__What is required__. Give back, unaltered, the lines from the one with "You are a computer-use agent. 577x836 pixels." to the end of the material, omitting pictures.

__Provided data__.

☆ ☆ ☆ ☆ ☆

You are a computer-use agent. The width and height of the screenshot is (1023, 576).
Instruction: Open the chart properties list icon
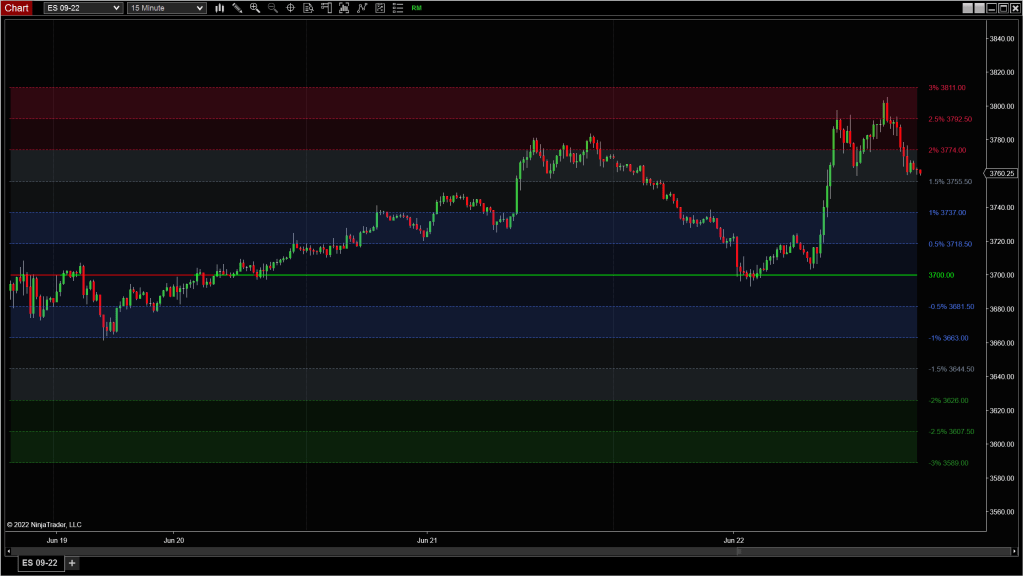(398, 8)
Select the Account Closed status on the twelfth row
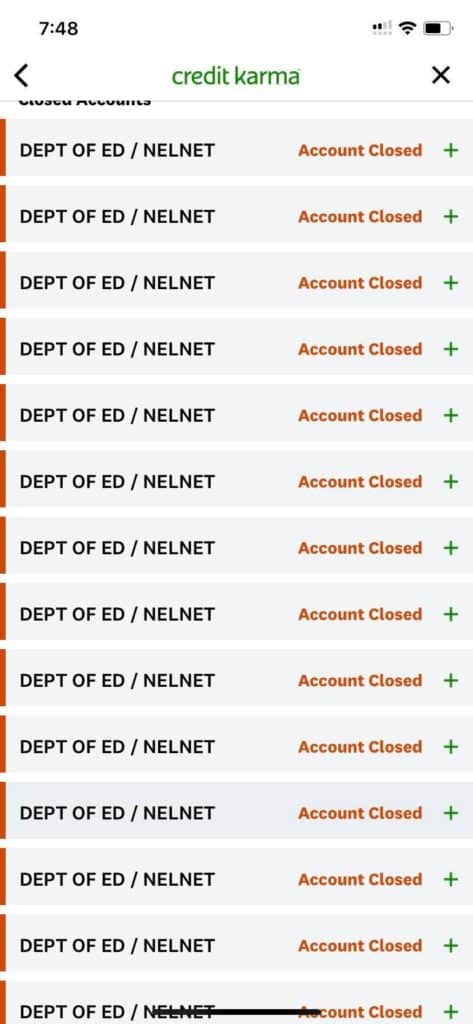Image resolution: width=473 pixels, height=1024 pixels. [360, 879]
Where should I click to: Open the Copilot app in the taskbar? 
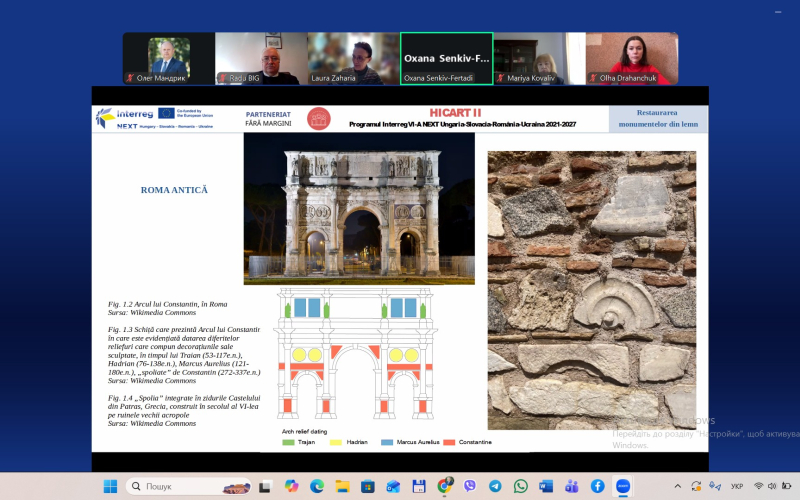point(291,486)
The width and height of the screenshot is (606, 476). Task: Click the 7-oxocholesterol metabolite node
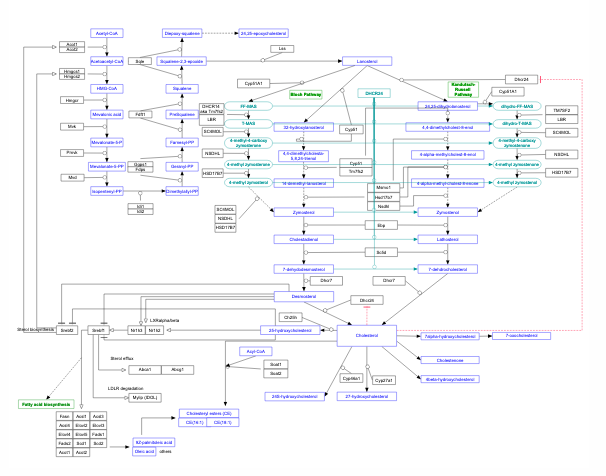pyautogui.click(x=527, y=336)
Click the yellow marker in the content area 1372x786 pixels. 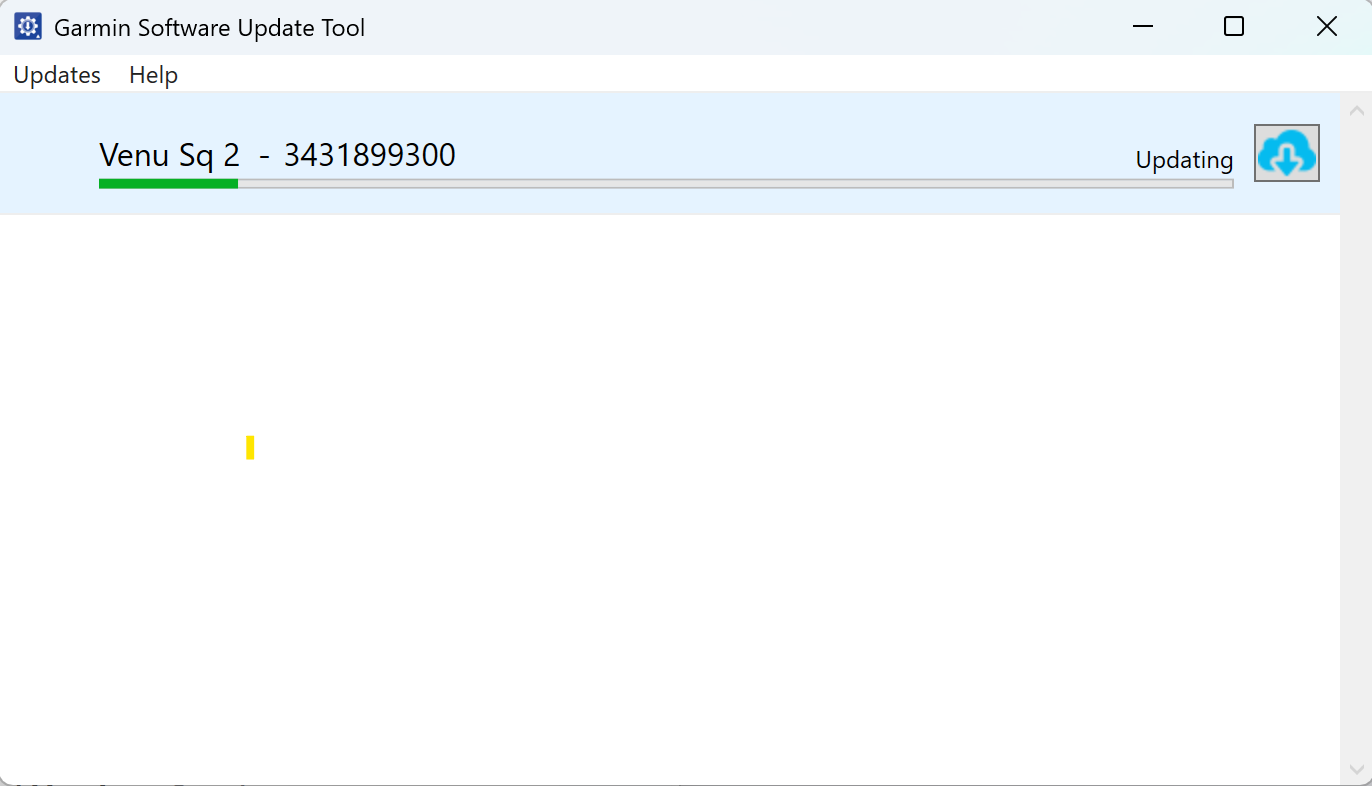pyautogui.click(x=250, y=447)

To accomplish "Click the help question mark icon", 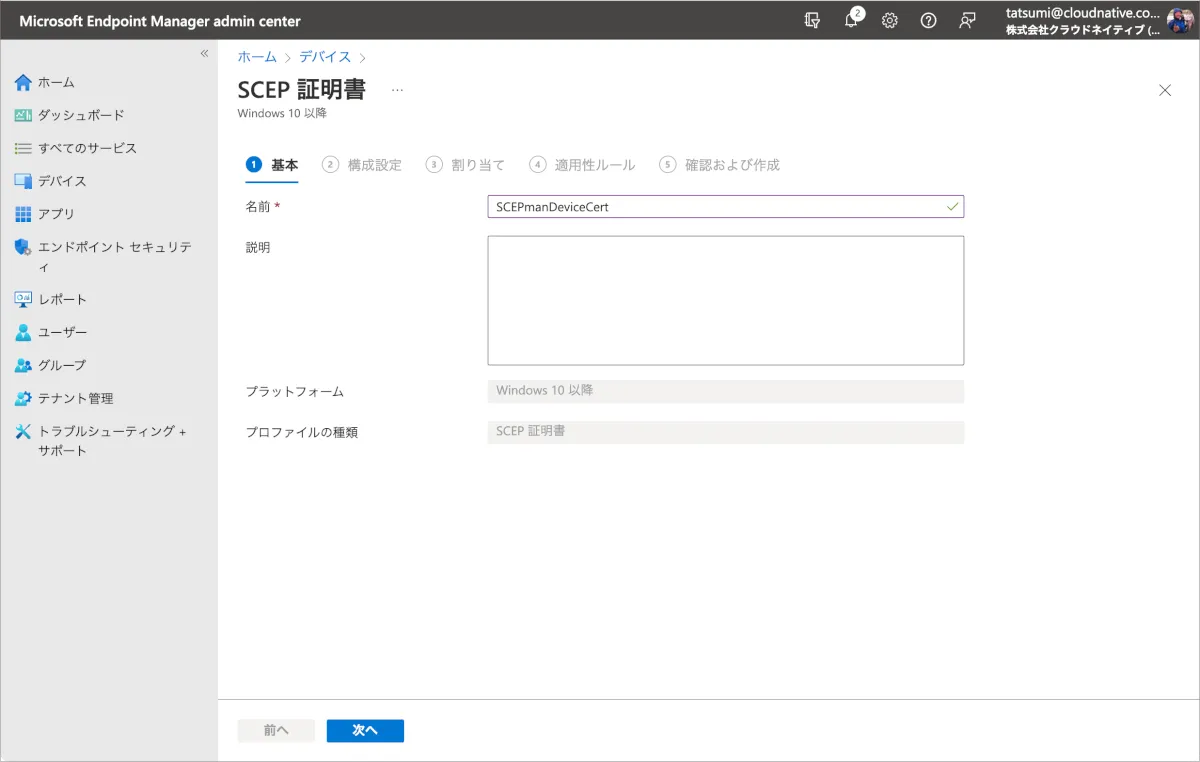I will click(928, 20).
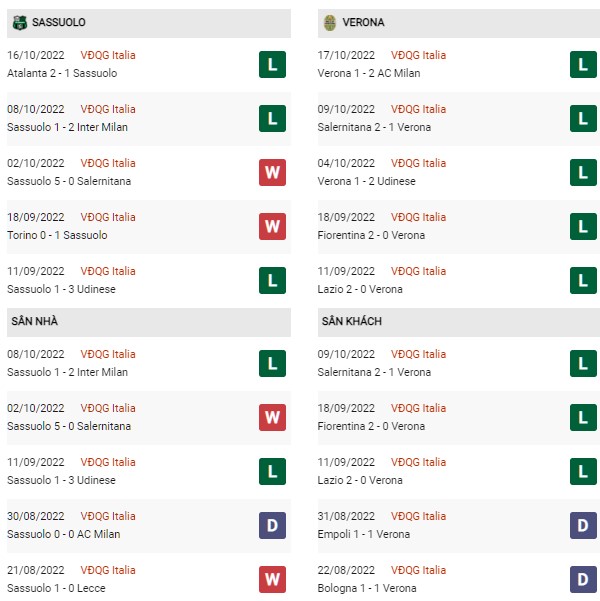Click the L badge for Verona 1-2 Udinese
600x601 pixels.
tap(583, 172)
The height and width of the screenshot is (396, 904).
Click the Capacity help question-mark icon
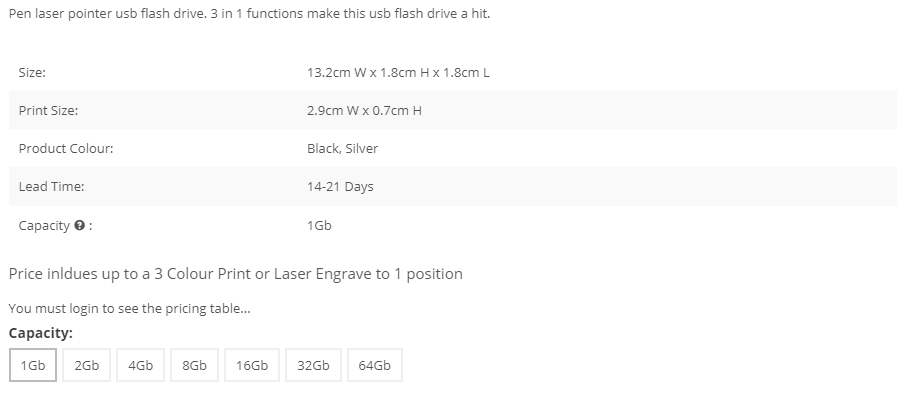(x=80, y=225)
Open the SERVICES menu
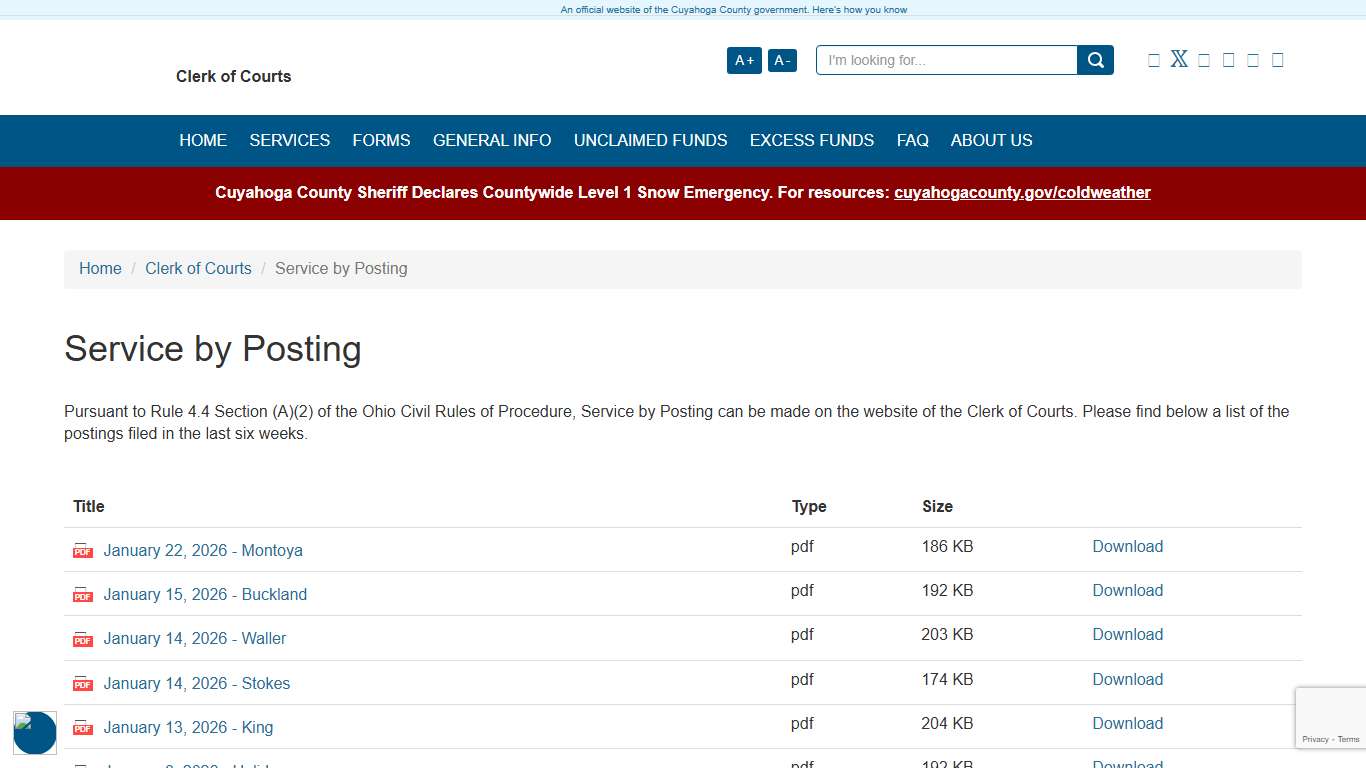Screen dimensions: 1366x768 [289, 141]
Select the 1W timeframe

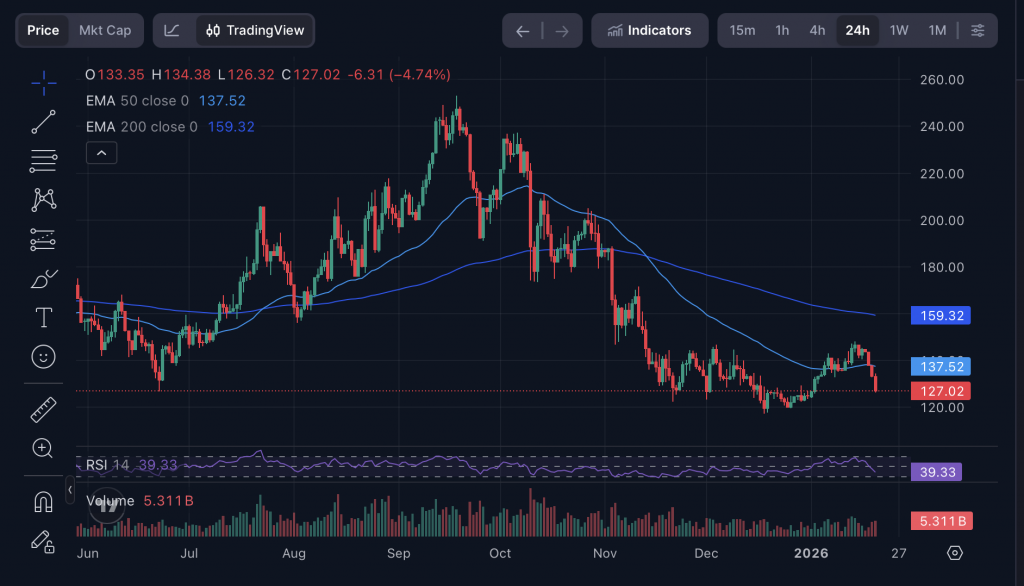899,31
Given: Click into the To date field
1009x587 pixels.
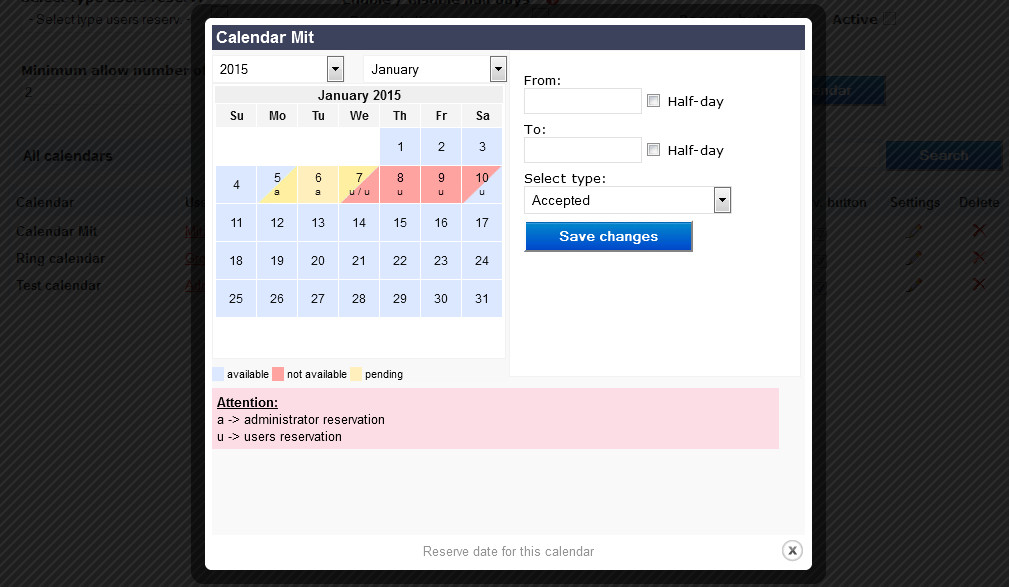Looking at the screenshot, I should coord(582,150).
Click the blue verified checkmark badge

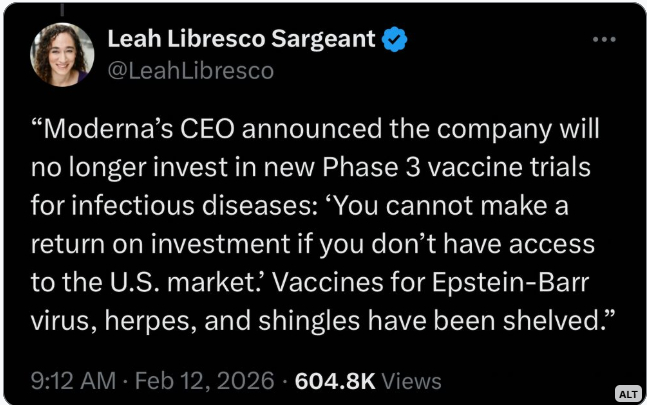click(x=396, y=41)
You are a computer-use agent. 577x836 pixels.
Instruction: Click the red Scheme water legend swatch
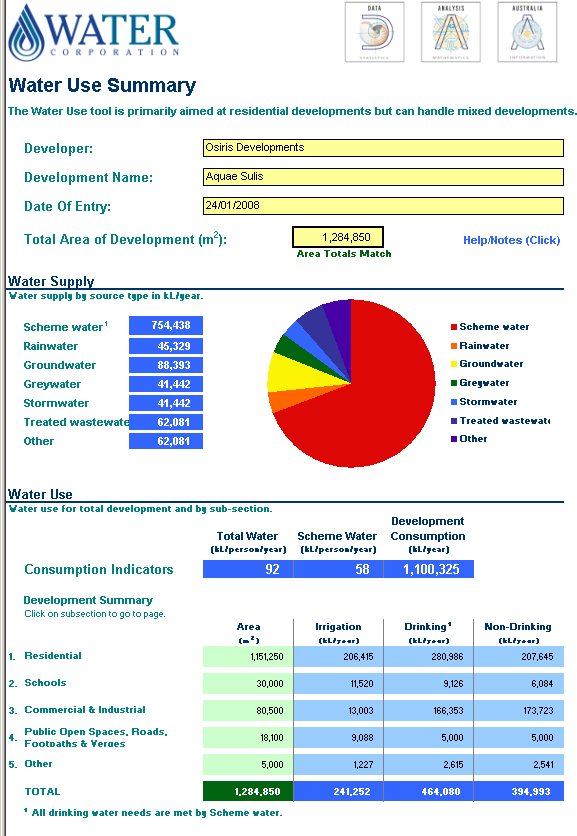coord(454,327)
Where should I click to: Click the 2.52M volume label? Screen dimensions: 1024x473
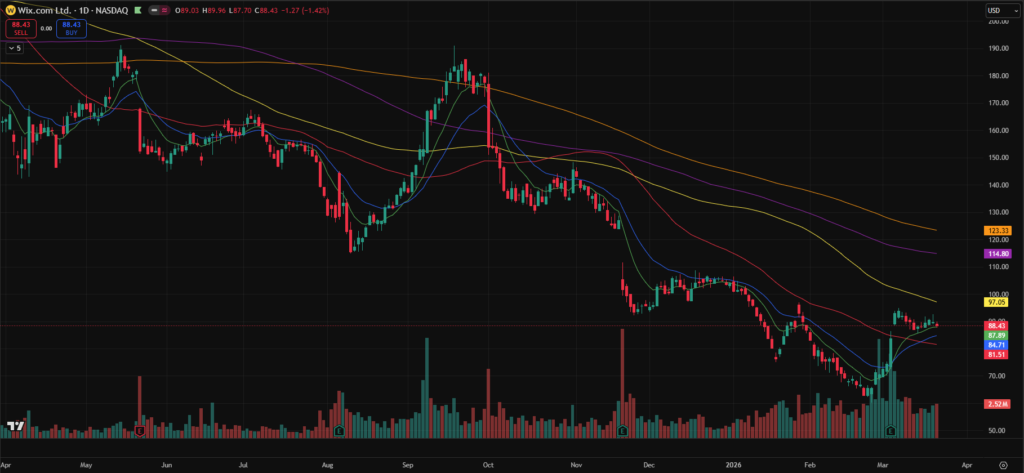[999, 404]
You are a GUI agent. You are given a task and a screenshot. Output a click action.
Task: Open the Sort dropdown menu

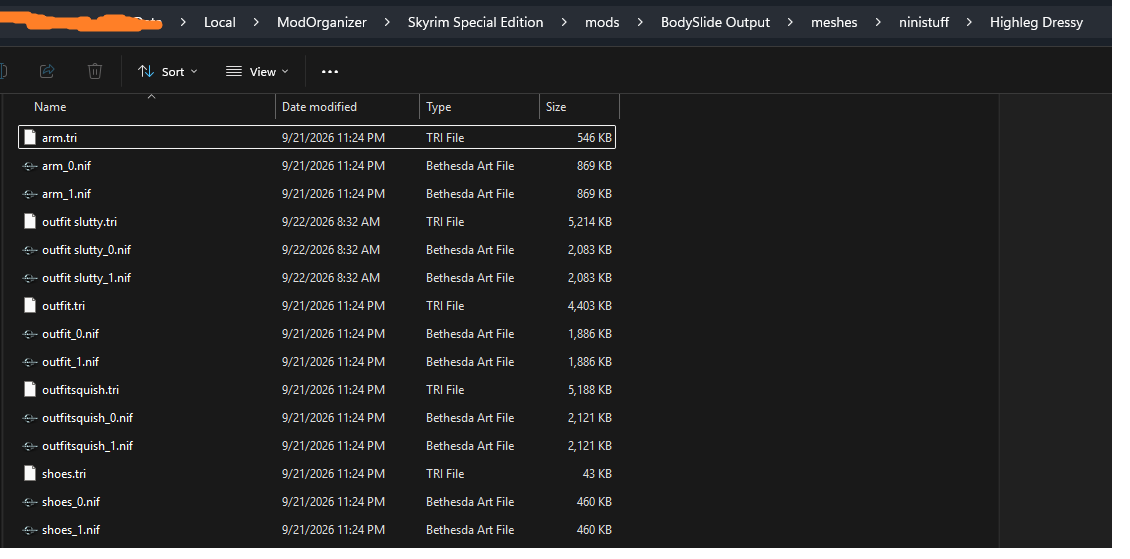[168, 71]
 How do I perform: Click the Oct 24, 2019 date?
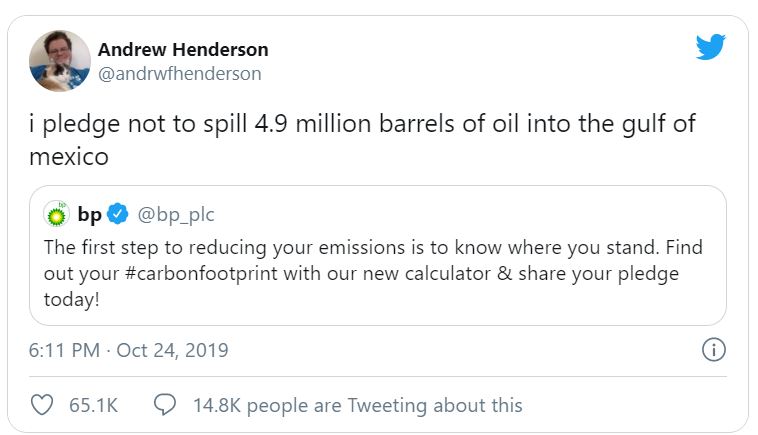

☆ ☆ ☆ ☆ ☆

__Solution to this task__.
You are a computer-use agent. 577x836 pixels.
Instruction: Click the red Scheme water legend swatch
coord(454,327)
Where should I click to: Click the 2.52M volume label? Screen dimensions: 1024x473
[999, 404]
You are a GUI agent. You are given a task and a screenshot. Output a click action.
Task: Open the Sort dropdown menu

[168, 71]
 How do I perform: Click the Oct 24, 2019 date?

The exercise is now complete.